• **Challenge**
Starting with the line that contains "Disable the Enable" and going on through the line that contains "coord(119,36)", give those entries again with "microphone icon" swapped for "mic icon" and everything else unchanged.
# # #
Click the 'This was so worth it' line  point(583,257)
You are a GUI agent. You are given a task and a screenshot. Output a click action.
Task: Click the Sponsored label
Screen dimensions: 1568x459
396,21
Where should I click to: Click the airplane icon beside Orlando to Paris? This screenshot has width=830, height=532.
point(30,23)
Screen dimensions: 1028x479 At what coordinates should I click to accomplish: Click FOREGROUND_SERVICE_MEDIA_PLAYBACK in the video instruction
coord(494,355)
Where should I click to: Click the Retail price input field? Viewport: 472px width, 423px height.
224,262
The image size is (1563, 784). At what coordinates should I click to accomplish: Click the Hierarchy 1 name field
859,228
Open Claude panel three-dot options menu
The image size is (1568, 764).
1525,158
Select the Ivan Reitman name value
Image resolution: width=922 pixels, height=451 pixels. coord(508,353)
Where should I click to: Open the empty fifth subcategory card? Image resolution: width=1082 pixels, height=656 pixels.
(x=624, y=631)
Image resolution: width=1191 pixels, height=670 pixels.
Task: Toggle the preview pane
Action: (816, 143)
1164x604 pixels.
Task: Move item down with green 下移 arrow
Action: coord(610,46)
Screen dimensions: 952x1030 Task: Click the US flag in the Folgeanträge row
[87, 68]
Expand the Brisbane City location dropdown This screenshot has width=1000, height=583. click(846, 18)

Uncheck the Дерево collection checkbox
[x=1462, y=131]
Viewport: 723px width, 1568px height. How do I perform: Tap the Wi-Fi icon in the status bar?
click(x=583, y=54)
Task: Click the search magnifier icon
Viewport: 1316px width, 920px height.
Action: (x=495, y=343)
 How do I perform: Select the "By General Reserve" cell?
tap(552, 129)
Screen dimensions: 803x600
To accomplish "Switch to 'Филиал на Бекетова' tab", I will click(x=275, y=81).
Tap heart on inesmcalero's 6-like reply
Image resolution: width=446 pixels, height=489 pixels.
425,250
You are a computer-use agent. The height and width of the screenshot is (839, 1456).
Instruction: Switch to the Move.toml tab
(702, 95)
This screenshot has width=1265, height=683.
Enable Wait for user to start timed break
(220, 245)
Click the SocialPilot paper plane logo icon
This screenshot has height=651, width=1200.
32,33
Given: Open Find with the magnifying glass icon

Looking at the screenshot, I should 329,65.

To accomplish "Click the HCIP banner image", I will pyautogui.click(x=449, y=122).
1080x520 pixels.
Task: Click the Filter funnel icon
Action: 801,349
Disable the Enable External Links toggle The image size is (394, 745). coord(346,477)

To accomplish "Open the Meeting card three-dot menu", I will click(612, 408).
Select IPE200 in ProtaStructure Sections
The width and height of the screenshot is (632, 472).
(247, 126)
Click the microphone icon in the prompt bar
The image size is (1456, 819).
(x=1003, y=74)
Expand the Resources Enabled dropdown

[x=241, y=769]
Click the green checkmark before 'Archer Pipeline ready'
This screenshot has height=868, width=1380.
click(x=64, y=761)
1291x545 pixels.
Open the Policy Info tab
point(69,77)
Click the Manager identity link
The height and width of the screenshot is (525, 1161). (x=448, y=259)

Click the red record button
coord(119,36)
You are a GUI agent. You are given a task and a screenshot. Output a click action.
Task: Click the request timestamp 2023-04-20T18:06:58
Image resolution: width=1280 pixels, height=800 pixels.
# # #
• **The result**
Disable the Enable External Links toggle The image size is (394, 745). coord(346,477)

To accomplish "Open the Meeting card three-dot menu", I will click(612, 408).
Select IPE200 in ProtaStructure Sections
The width and height of the screenshot is (632, 472).
(247, 126)
Click the mic icon in the prompt bar
The image size is (1456, 819).
(x=1003, y=74)
Expand the Resources Enabled dropdown

[x=241, y=769]
Click the green checkmark before 'Archer Pipeline ready'
This screenshot has height=868, width=1380.
click(x=64, y=761)
1291x545 pixels.
Open the Policy Info tab
point(69,77)
Click the Manager identity link
The height and width of the screenshot is (525, 1161). (x=448, y=259)

Click the red record button
coord(119,36)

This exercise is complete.